EHM: Racial violence targeting Black Americans, the Asian American Pacific Islander community, Jews and other groups has been increasing. In January, Illinois Congresswoman Mary Miller quoted Hitler in a public address. How did we get here?

HM: This country has always had racial violence. The last 50 years since the Civil Rights movement, racial violence against Black and brown people, against gender-nonconforming people, has very much been outsourced to the police. But our country’s history is extraordinarily violent in terms of white supremacist mob violence. When the Nazis needed to find a society that could model how you create a racially exclusionary society from top to bottom, they looked to the United States. We both liberated the camps and gave them the model.

The myth of American innocence actually functions to keep us ignorant and shocked when the evil elements in our society take power. We are slow to recognize them for what they are because we keep thinking that’s not us. This is the function of the mechanism itself. It’s why they want to keep people ignorant, because if you can’t believe that fascism exists in America, because you believe we’re the ones who defeated the fascists, then you’re slow to react to fascism in the modern era.

EHM: Your book is sobering, but hopeful.

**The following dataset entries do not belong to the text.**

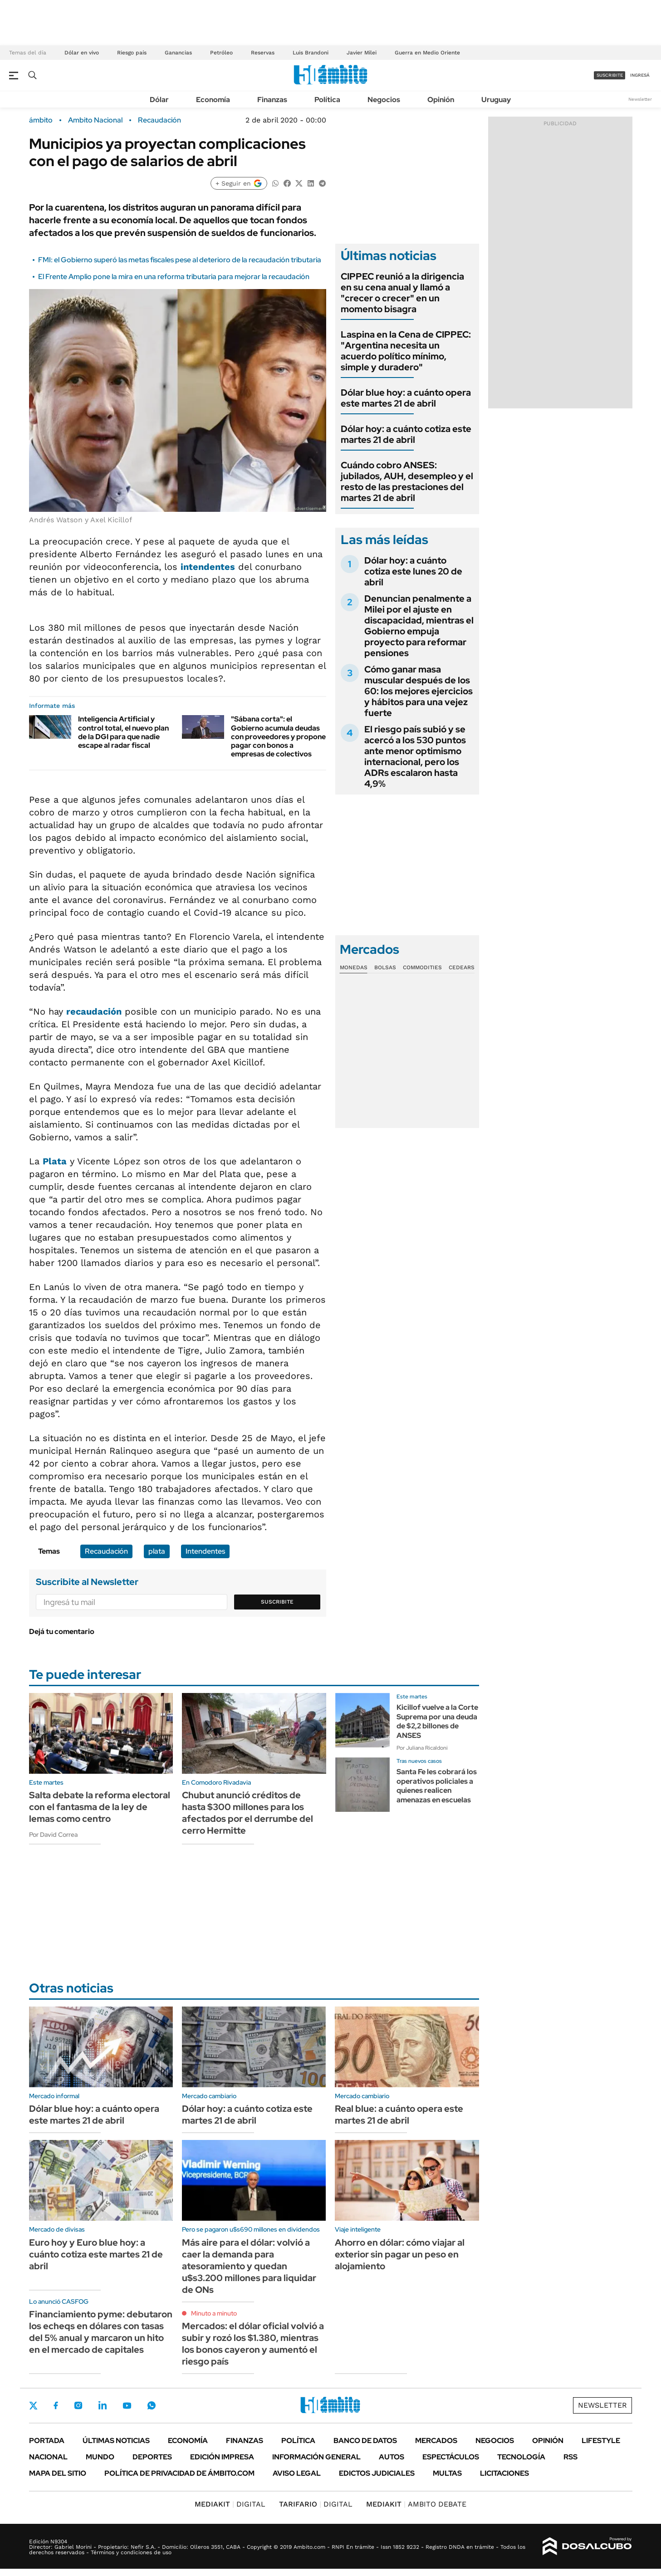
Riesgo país (132, 52)
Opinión (440, 99)
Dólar (159, 99)
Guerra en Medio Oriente (427, 52)
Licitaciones (504, 2473)
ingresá (640, 75)
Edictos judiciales (377, 2473)
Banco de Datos (365, 2440)
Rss (570, 2457)
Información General (316, 2457)
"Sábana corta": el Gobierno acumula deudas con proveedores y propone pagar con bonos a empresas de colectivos (278, 736)
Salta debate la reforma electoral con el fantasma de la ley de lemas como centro (99, 1807)
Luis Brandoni (310, 52)
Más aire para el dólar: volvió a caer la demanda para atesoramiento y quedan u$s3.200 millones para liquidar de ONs (249, 2266)
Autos (391, 2457)
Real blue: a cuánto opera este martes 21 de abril (399, 2114)
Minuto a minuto (214, 2313)
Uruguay (496, 99)
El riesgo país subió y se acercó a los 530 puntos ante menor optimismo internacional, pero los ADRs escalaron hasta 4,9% (415, 756)
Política (327, 99)
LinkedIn (102, 2405)
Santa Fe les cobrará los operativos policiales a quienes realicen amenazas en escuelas (437, 1786)
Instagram (78, 2405)
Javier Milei (362, 52)
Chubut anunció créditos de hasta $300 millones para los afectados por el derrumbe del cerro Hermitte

How can we become better Americans?

HM: We’re in a moment of massive consciousness-raising and reforms around racial equity. And there is a well-funded, organized backlash. But that backlash won’t prevail if people who agree that progress must be made speak out.

And that is a helpful way for people, particularly white parents, to say: I want this education. I don’t want to “both sides” the Holocaust, I don’t want to “both sides” slavery. I want educators in our school districts to be thinking about equality and diversity in the collective interest of all of our children.

Become active on the kinds of zoning reforms and affordable housing measures that would make our communities more vibrant and diverse. JCUA does a fair amount of work on these issues. It’s so important for people to support local organizations, to get involved. Build power collectively to create a fairer world.